B) Psychosis may be noted following acute poisoning.
C) Abnormal neuropsychiatric tests and EEGs may persist for months after acute exposure.
0.2.19 IMMUNOLOGIC
0.2.19.2 CHRONIC EXPOSURE
A) Chronic skin exposure to some organophosphates may lead to dermal sensitization.
0.2.20 REPRODUCTIVE HAZARDS
A) At the time of this review, no studies were found on the possible reproductive effects of azinphos-methyl in humans.
B) Newborn toxic effects have been observed in rat studies, including changes in weaning and viability indices, central nervous system developmental abnormalities and changes in growth statistics. In mice, musculoskeletal system developmental abnormalities, reduced fetal weight, and fetotoxicity have also been observed. However, azinphos-methyl was not teratogenic in mice and rats.
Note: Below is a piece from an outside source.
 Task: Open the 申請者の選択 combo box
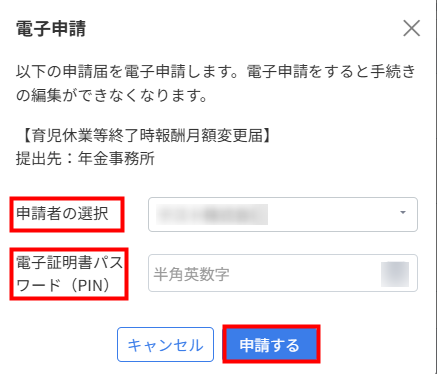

C) No increased chromosome damage was seen in the spermatogonia or primary spermatocytes of mice given two injections of azinphos-methyl.
0.2.21 CARCINOGENICITY
0.2.21.1 IARC CATEGORY
A) IARC Carcinogenicity Ratings for CAS86-50-0 (International Agency for Research on Cancer (IARC), 2016; International Agency for Research on Cancer, 2015; IARC Working Group on the Evaluation of Carcinogenic Risks to Humans, 2010; IARC Working Group on the Evaluation of Carcinogenic Risks to Humans, 2010a; IARC Working Group on the Evaluation of Carcinogenic Risks to Humans, 2008; IARC Working Group on the Evaluation of Carcinogenic Risks to Humans, 2007; IARC Working Group on the Evaluation of Carcinogenic Risks to Humans, 2006; IARC, 2004):
1) Not Listed
0.2.21.2 HUMAN OVERVIEW
A) At the time of this review, no studies were found on the potential carcinogenic activity of azinphos-methyl in humans.
0.2.21.3 ANIMAL OVERVIEW
A) Designated an equivocal tumorigenic agent by RTECS criteria with observed gastrointestinal and thyroid tumors in rat studies.
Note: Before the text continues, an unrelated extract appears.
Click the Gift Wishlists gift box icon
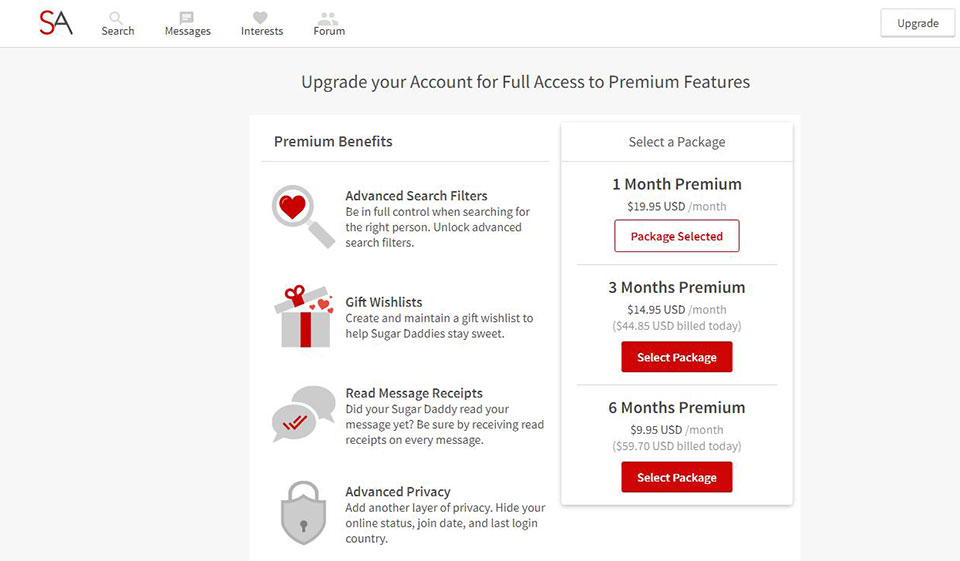 pos(302,315)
B) NCI Carcinogenesis Bioassay
1) EQUIVOCAL EVIDENCE in rat systems (Feed)
2) NO EVIDENCE in mouse systems (Feed)
C) No EVIDENCE of an increased incidence of tumors was noted in a mouse oncogenicity study.
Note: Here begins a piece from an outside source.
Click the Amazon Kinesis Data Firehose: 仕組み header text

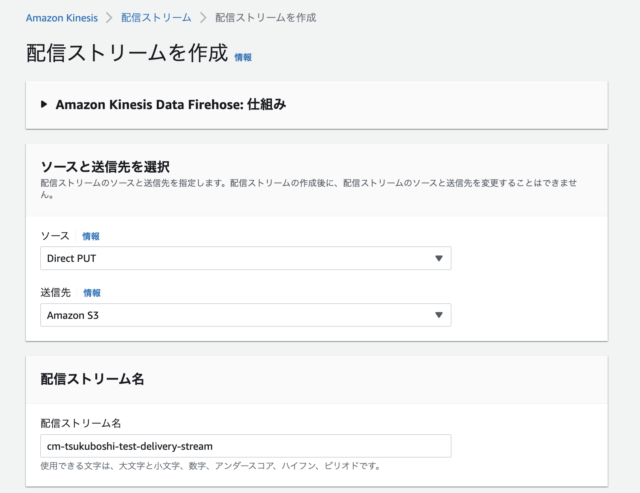(x=171, y=104)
D) More recent long-term studies showed no carcinogenic potential in mice and rats.
0.2.22 GENOTOXICITY
A) Azinphos-methyl induced unscheduled DNA synthesis in human fibroblasts. No increased chromosome damage was seen in the bone marrow cells, spermatogonia, or primary spermatocytes of mice given one or two injections of azinphos-methyl. Mutations were induced in S. typhimurium (Ames Test), S. pombe, mouse lymphocytes, human fibroblasts and hamster ovary cells.
B) Azinphos-methyl induced chromosome aberrations were observed by cytogenetic analysis in human lung cells and hamster ovary cells. In hamster V79 cells and one species of fish, azinphos-methyl did not cause and increased frequency of sister chromatid exchanges (SCEs).
C) In the EPA Genetox Program, azinphos-methyl was found to be positive for S. cerevisiae-homozygosis, inconclusive in the B subtilis rec assay, E coli polA without S9, histidine reversion-Ames test, and D. melanogaster sex-linked lethal and negative for in vitro UDS-human fibroblast and TRP reversion.
D) Cytogenetic studies of organophosphate-exposed workers have suggested possible increases in frequencies of chromosome aberrations, but the evidence is not compelling.
E) Two generations of an Israeli family who had been chronically exposed to organophosphates had 100-fold amplification of the "silent" allele of the CHE gene on chromosome 3; the absence of amplification of other genes on chromosome 3 suggests that the amplification of the CHE gene was a specific response to exposure to the organophosphate.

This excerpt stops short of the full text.